Étant donné que l’opposition est accueillie sur la base du caractère distinctif intrinsèque de la marque antérieure, il n’est pas nécessaire d’apprécier le caractère distinctif accru de la marque de l’opposante en raison de son usage intensif, comme l’affirme l’opposante. En effet, même dans l’hypothèse d’un caractère distinctif accru de la marque antérieure, la conclusion serait identique.
Étant donné que le droit antérieur ci-dessus conduit à l’accueil de l’opposition et au rejet de la marque contestée pour l’ensemble des produits contre lesquels l’opposition était dirigée, il n’y a pas lieu d’examiner les autres droits antérieurs invoqués par l’opposante (16/09/2004, T-342/02, Moser Grupo Media, s.l./MGM, EU:T:2004:268).
L’opposition étant pleinement accueillie sur la base du motif visé à l’article 8, paragraphe 1, point b), du RMUE, il n’y a pas lieu d’examiner davantage l’autre motif de l’opposition, à savoir l’article 8, paragraphe 1, point a), du RMUE.
FRAIS
Conformément à l’article 109, paragraphe 1, du RMUE, la partie perdante dans une procédure d’opposition doit supporter les taxes et frais exposés par l’autre partie.

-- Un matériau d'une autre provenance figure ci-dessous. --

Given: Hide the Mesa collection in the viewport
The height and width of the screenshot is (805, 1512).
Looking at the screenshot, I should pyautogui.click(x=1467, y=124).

Décision sur l’opposition no B 3 196 087 Page sur 6 6
La demanderesse étant la partie perdante, elle doit supporter la taxe d’opposition ainsi que les frais exposés par l’opposante aux fins de la présente procédure.
Conformément à l’article 109, paragraphe 1 et (7) du RMUE et à l’article 18, paragraphe 1, point c) i), du REMUE, les frais à payer à l’opposante sont la taxe d’opposition et les frais de représentation, qui sont fixés sur la base du taux maximal qui y est fixé.
De la division d’opposition
Vito pati IVa DZHAMBAZOVA Valeria ANCHINI
Conformément à l’article 67 du RMUE, toute partie peut recourir contre cette décision pour autant que cette dernière n’ait pas fait droit à ses prétentions. Conformément à l’article 68 du RMUE, le recours doit être formé par écrit auprès de l’Office dans un délai de deux mois à compter du jour de la notification de la présente décision. L’acte de recours est déposé dans la langue de procédure de la décision attaquée. En outre, un mémoire exposant les motifs du recours doit être déposé par écrit dans un délai de quatre mois à compter de cette date. Le recours n’est considéré comme formé qu’après paiement de la taxe de recours d’un montant de 720 EUR.